National Mental Health Month focuses on helping depression

Published 12:00 am Wednesday, May 14, 2003

By JERRY LePRE-Managing Editor

LAPLACE – Everyday the average American faces many personal stressful situations. In addition to those challenges at home, national events, such as an uncertain economy and terror alerts can increase the feeling of anxiety and depression for many people. According to medical experts, personal relationship problems, financial difficulties and prolonged periods of stress can impact mental and physical wellness. Thus, May has been declared as National Mental Health Month.

“Too many people resist treatment for depression because they believe depression isn’t a serious problem or that it is a personal weakness,” Jesse H. Wright, M.D., Ph.D., an internationally recognized expert on the psychology and the biology of depression said. ” The first step to wellness is understanding that depression is never a ‘normal’ part of life, no matter what your age, gender, or physical health situation.”

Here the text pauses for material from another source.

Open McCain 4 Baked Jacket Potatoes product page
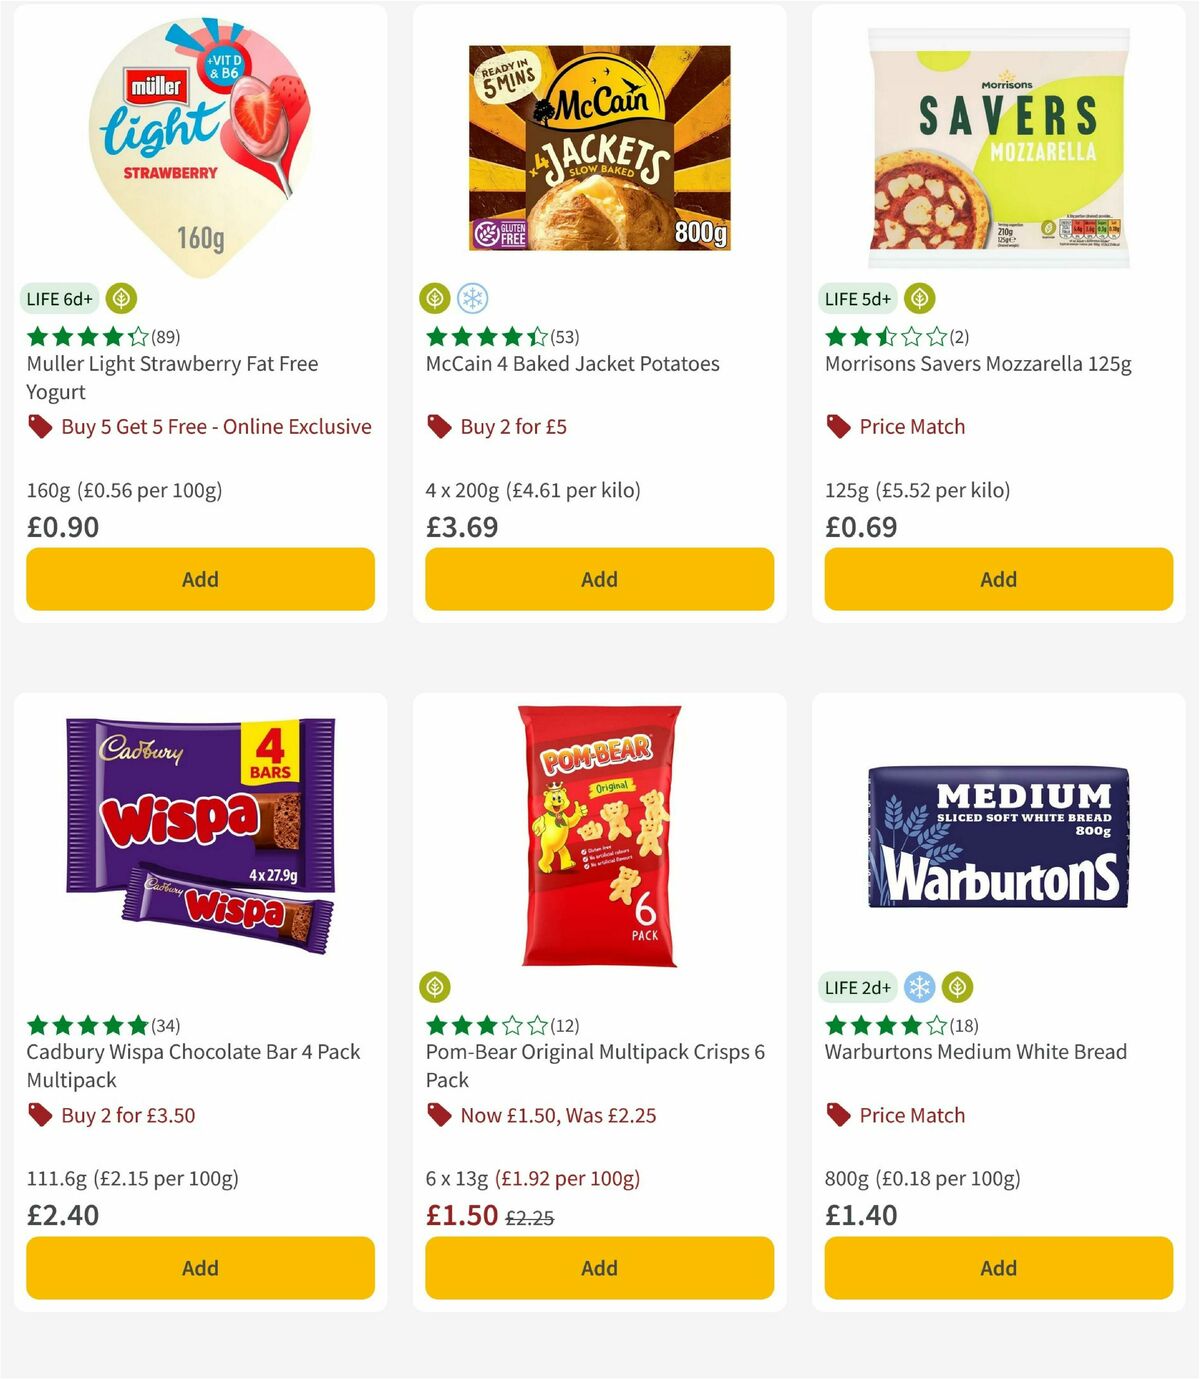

According to Dr. Wright, it is essential to help the public understand that depression can occur to anyone, at any age and to people of any race or ethnic group. In addition, experts agree depression can cause intense emotional pain and it can severely complicate other medical conditions.

“Sometimes people are afraid that getting treatment for depression will mean strong drugs or lengthy sessions with a therapist,” Dr. Wright said. “The truth is depression can be treated quickly and effectively. There have been incredible breakthroughs in helping people with depression. Newer more effective psychotherapies, safer and milder medications, and even self-help methods do exist. Don’t let fear of treatment stop you from seeking help. Therapy for depression is usually successful.”

If you are anyone in your family have symptoms of depression, www.GoodDays may offer information.